▸ **TEXTO FORNECIDO**
=-=-=

Agora, a visibilidade internacional da condenação coloca de sobreaviso outros regimes: "Foi o que aconteceu no passado, um caso atrás de outro, e é o que esperamos agora".


Fundador do Instituto Albert Einstein, que apoia ativistas em todo o mundo, Sharp recomenda aos angolanos persistência no combate ao Governo.


"A minha mensagem para os ativistas é: leiam, estudem, pensem. Pensem cuidadosamente, com sabedoria e, acima de tudo, estrategicamente. O caminho para a liberdade é sempre perigoso. Pensamento lúcido e desenvolvimento de uma estratégia calculada são necessários para lá chegar", aconselha.


Em março, os diplomatas da União Europeia acreditados em Luanda, incluindo Portugal, afirmaram esperar que os anunciados recursos permitissem respeitar os direitos dos jovens, atitude que o governo angolano classificou como uma "ingerência".


A última resolução do Parlamento Europeu sobre Angola, adotada a 08 de setembro passado, também já pedia às autoridades que "ponham um fim imediato aos casos de detenções arbitrárias, detenções ilegais e tortura, e garantir investigações diligentes, imparciais e completas a todas as acusações de violações dos direitos humanos"

=-=-=

▸ **TAREFAS E EXERCÍCIOS**
(A) Liste todos os lugares (cidades ou países) mencionados pelo nome no trecho sobre os ativistas angolanos.
(B) Reproduza literalmente o trecho sobre os ativistas angolanos desde "Agora, a visibilidade" até "combate ao Governo.", inclusive.

=-=-=

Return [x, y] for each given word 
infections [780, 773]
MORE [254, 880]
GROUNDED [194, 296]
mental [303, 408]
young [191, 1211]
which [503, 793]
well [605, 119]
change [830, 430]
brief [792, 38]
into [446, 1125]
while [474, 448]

=-=-=

▸ **RESULTADOS**
(A) Luanda, Portugal, Angola

(B)
Agora, a visibilidade internacional da condenação coloca de sobreaviso outros regimes: "Foi o que aconteceu no passado, um caso atrás de outro, e é o que esperamos agora".


Fundador do Instituto Albert Einstein, que apoia ativistas em todo o mundo, Sharp recomenda aos angolanos persistência no combate ao Governo.